* WORK TASK
Print the data that follows exactly.
INPUT FOR THIS TASK Start Marker
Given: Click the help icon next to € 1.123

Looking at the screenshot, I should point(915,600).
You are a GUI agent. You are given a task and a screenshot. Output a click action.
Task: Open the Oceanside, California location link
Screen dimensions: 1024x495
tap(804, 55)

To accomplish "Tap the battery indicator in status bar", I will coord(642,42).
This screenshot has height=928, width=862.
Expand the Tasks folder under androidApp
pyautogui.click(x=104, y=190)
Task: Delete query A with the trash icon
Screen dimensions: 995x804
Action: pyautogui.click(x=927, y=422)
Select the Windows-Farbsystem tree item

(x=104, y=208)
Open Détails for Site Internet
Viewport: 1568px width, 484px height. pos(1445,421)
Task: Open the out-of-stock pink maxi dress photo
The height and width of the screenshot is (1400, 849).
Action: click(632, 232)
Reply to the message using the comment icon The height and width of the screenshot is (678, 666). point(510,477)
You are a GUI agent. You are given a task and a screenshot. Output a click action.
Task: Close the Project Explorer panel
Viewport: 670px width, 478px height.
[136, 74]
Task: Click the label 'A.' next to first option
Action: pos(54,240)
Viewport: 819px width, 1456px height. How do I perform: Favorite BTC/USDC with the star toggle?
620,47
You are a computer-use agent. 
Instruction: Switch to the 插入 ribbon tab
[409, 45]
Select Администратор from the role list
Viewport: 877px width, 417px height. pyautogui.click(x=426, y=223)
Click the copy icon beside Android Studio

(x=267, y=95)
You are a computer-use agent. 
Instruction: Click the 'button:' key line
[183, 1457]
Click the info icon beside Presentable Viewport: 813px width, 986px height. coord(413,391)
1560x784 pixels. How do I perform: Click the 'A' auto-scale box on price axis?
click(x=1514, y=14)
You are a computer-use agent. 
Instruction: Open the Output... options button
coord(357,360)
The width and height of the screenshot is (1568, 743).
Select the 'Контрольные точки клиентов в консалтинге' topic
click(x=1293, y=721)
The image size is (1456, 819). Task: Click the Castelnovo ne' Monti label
INPUT FOR THIS TASK End Marker
* RESULT OF THIS EXERCISE
Given: Click the help icon next to € 1.123

Looking at the screenshot, I should point(915,600).
You are a GUI agent. You are given a task and a screenshot. Output a click action.
Task: Open the Oceanside, California location link
Screen dimensions: 1024x495
tap(804, 55)

To accomplish "Tap the battery indicator in status bar", I will coord(642,42).
This screenshot has height=928, width=862.
Expand the Tasks folder under androidApp
pyautogui.click(x=104, y=190)
Task: Delete query A with the trash icon
Screen dimensions: 995x804
Action: pyautogui.click(x=927, y=422)
Select the Windows-Farbsystem tree item

(x=104, y=208)
Open Détails for Site Internet
Viewport: 1568px width, 484px height. pos(1445,421)
Task: Open the out-of-stock pink maxi dress photo
The height and width of the screenshot is (1400, 849).
Action: click(632, 232)
Reply to the message using the comment icon The height and width of the screenshot is (678, 666). point(510,477)
You are a GUI agent. You are given a task and a screenshot. Output a click action.
Task: Close the Project Explorer panel
Viewport: 670px width, 478px height.
[136, 74]
Task: Click the label 'A.' next to first option
Action: pos(54,240)
Viewport: 819px width, 1456px height. How do I perform: Favorite BTC/USDC with the star toggle?
620,47
You are a computer-use agent. 
Instruction: Switch to the 插入 ribbon tab
[409, 45]
Select Администратор from the role list
Viewport: 877px width, 417px height. pyautogui.click(x=426, y=223)
Click the copy icon beside Android Studio

(x=267, y=95)
You are a computer-use agent. 
Instruction: Click the 'button:' key line
[183, 1457]
Click the info icon beside Presentable Viewport: 813px width, 986px height. coord(413,391)
1560x784 pixels. How do I perform: Click the 'A' auto-scale box on price axis?
click(x=1514, y=14)
You are a computer-use agent. 
Instruction: Open the Output... options button
coord(357,360)
The width and height of the screenshot is (1568, 743).
Select the 'Контрольные точки клиентов в консалтинге' topic
click(x=1293, y=721)
The image size is (1456, 819). Task: Click the Castelnovo ne' Monti label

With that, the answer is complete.